Keith Thomas wrote:
> No problems with this particular paper, PP, but there is a reference
> you might like to add to your
> page on the origin of modern day thinking about palaeo food and palaeo
> lifestyle - the seminal
> 1973 paper by Stephen Boyden:
>
> http://www.natsoc.org.au/html/publications/otherpapers/Evolution.htm
>
> It's a classic and it was when I read that paper that everything "fell
> into place" as they say.
Thanks for the reference to that interesting paper, Keith, but I think Dr.

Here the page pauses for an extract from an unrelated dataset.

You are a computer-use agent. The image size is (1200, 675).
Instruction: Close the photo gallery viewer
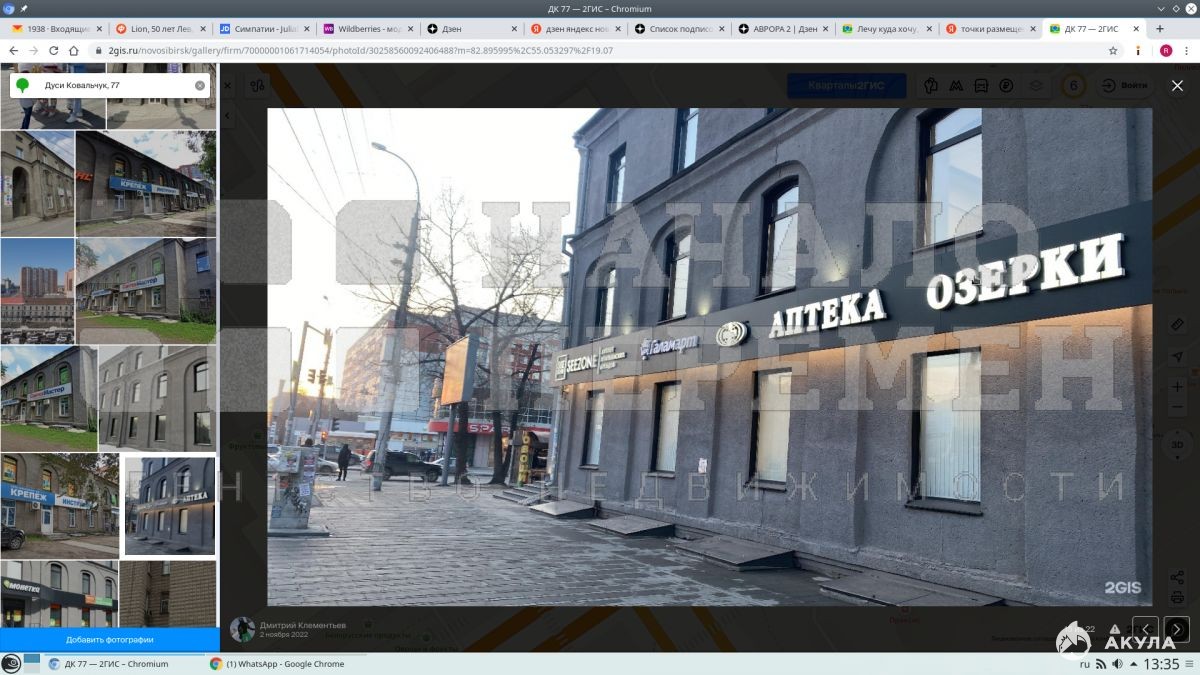(x=1176, y=86)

Cordain explained to some degree why Dr. Eaton is credited with the theory
of evolutionary dietary discordance, rather than those who earlier expressed
some of its concepts, when he wrote:
"Although a few physicians, scientists, and anthropologists had been aware
of this concept, it was Dr. Eaton's writings that brought this idea to
center stage" (Loren Cordain, Ph.D., The Paleo Diet, Hoboken, NJ: John Wiley
& Sons, 2001, p. 4).
The paper you referenced shows that Stephen Boyden did address the concept
of evolutionary discordance, calling it the "principle of phylogenetic
maladjustment," and he mentioned the importance to optimal health of "A
well-balanced diet of a quality close to that of primeval mankind," but he
did not in that paper mention any specifics on what that diet would entail
or when the dietary discordance began. Nor did he devote much space to
discussion of diet or nutrition, whereas the types of foods of the
Paleolithic era and their nutritional qualities is the central feature of
the theoretical model that has developed out of Eaton, Cordain, et al's
work.
The credit for scientific theories usually goes to the first person who
formulates the discrete concepts of others into a coherent, effectively
communicated and comprehensive explanatory model that is widely recognized
in the scientific community and cited repeatedly by it. For example, Darwin
did not come up with all of his concepts, but he is recognized as the first
to put them all together in a coherent, comprehensive and persuasive package
that became widely referenced by the scientific community. Boyden's paper
seems to me to be a precursor to the theory of evolutionary dietary
discordance (a.k.a., the theory of Paleolithic nutrition), rather than the
seminal scientific work on the subject. In other words, for better or worse,
it is the first influential formulation of a theory that usually gets the
credit, not the first expression of some of its concepts. However, if Boyden
did discuss elsewhere the types of Paleolithic foods and how significant
discordance began with the development of agriculture, I would probably cite
him even if he did not present the material to the scientific community. If
you know of such a paper by him, please let me know.